What to do:
Render the lines of the records between the one holding "Click the red heart" and the one holding "tap(452, 269)", inclusive, as a Markdown table with the columns Row and Line. Number the rows and omit any blank lines.

Raw records:
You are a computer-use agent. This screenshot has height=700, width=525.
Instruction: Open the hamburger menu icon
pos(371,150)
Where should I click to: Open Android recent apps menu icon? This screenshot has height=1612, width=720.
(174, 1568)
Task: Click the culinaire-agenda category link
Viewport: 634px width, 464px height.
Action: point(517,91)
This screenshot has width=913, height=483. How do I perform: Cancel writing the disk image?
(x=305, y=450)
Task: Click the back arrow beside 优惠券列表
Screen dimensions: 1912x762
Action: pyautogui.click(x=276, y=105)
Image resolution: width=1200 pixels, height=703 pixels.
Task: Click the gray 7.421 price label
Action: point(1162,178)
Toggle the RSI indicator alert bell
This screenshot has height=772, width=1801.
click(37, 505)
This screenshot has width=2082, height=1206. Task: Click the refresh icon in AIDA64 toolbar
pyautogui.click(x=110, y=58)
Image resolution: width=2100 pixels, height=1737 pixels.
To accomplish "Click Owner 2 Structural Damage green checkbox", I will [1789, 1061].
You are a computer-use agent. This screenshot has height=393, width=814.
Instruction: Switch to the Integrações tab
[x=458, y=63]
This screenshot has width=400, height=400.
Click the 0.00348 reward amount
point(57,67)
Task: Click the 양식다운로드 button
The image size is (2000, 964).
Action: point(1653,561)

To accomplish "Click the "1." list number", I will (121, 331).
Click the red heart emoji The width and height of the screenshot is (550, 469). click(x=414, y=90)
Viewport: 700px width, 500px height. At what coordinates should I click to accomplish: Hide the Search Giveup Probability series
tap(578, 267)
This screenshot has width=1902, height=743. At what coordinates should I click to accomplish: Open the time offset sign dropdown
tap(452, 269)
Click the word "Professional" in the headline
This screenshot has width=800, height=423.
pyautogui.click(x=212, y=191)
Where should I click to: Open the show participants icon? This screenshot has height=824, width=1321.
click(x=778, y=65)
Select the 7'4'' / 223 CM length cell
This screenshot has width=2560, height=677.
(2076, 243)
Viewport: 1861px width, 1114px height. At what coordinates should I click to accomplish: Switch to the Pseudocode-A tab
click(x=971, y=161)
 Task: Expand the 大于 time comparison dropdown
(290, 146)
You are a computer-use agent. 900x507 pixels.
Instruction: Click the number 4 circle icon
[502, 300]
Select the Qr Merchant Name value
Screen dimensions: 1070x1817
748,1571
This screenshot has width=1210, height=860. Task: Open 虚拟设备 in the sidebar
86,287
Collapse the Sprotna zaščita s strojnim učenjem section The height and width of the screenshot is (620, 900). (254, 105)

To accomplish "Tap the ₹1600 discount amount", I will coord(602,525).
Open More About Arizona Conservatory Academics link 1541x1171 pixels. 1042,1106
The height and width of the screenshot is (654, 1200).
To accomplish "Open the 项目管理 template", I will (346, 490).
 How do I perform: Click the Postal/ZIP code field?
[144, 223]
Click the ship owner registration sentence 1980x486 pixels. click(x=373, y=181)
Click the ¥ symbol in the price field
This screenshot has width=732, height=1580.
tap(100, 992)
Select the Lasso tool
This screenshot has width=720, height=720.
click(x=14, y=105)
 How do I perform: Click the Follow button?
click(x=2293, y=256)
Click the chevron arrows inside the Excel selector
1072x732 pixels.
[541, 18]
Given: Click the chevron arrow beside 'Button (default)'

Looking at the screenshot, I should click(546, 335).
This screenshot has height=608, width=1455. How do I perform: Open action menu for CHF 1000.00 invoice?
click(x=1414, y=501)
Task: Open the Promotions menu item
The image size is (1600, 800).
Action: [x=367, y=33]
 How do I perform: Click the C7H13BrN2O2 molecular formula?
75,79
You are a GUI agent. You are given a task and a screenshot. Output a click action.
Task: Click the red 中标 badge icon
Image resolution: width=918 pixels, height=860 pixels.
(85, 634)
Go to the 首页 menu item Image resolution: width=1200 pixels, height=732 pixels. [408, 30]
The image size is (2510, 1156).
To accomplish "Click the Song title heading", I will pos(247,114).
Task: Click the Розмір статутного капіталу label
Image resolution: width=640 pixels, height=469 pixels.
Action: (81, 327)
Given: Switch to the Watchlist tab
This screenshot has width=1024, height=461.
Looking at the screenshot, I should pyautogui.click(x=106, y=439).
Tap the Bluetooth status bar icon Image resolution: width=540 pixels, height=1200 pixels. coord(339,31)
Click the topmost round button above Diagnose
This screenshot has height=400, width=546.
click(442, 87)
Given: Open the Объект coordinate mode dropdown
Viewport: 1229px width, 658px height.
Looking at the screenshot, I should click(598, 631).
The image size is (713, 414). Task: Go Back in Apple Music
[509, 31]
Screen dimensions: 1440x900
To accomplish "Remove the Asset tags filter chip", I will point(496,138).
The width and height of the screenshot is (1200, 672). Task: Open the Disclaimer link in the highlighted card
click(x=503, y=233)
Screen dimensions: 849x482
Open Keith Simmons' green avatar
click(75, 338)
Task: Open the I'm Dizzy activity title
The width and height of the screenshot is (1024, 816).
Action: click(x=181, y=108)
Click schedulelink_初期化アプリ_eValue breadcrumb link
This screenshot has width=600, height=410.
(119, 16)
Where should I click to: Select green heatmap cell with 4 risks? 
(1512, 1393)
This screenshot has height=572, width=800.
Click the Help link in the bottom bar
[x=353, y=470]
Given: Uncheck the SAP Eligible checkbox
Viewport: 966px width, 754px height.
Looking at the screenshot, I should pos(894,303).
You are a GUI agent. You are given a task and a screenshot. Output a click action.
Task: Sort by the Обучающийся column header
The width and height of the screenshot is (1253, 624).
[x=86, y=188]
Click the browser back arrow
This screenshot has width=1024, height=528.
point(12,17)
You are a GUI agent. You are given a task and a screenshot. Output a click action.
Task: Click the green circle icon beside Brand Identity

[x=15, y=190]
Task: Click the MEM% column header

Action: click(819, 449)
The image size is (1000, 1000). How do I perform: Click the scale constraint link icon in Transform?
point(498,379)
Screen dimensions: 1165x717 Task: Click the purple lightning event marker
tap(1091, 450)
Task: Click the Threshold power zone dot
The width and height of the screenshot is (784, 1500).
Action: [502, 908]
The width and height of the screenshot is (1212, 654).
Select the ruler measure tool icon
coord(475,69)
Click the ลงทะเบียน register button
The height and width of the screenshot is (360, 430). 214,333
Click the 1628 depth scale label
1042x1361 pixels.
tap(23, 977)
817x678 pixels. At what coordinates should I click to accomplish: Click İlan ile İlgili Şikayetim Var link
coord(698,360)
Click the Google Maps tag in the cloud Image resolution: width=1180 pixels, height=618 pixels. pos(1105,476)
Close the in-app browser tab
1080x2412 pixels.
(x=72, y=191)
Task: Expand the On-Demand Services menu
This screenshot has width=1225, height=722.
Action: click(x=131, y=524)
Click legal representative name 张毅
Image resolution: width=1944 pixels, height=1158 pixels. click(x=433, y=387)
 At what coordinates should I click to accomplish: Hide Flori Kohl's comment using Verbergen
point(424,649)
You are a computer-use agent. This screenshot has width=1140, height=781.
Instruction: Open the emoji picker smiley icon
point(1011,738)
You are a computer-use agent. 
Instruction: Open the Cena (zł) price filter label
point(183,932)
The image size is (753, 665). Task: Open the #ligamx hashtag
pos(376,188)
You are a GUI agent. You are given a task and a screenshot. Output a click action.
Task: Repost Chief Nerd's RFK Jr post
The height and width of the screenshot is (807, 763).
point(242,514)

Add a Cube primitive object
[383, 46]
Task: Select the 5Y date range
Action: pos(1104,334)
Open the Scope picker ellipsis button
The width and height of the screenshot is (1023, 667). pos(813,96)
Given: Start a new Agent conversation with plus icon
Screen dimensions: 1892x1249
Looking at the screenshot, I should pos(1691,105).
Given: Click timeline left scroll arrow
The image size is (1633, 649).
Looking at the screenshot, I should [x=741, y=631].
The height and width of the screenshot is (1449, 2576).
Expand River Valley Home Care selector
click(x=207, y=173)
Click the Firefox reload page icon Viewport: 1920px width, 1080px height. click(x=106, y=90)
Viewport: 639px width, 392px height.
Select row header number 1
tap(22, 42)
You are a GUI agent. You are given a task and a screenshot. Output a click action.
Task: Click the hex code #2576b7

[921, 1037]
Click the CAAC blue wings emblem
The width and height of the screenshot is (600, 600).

Task solution:
| Row | Line |
|---|---|
| 1 | Click the red heart emoji The width and height of the screenshot is (550, 469). click(x=414, y=90) |
| 2 | Viewport: 700px width, 500px height. At what coordinates should I click to accomplish: Hide the Search Giveup Probability series |
| 3 | tap(578, 267) |
| 4 | This screenshot has width=1902, height=743. At what coordinates should I click to accomplish: Open the time offset sign dropdown |
| 5 | tap(452, 269) |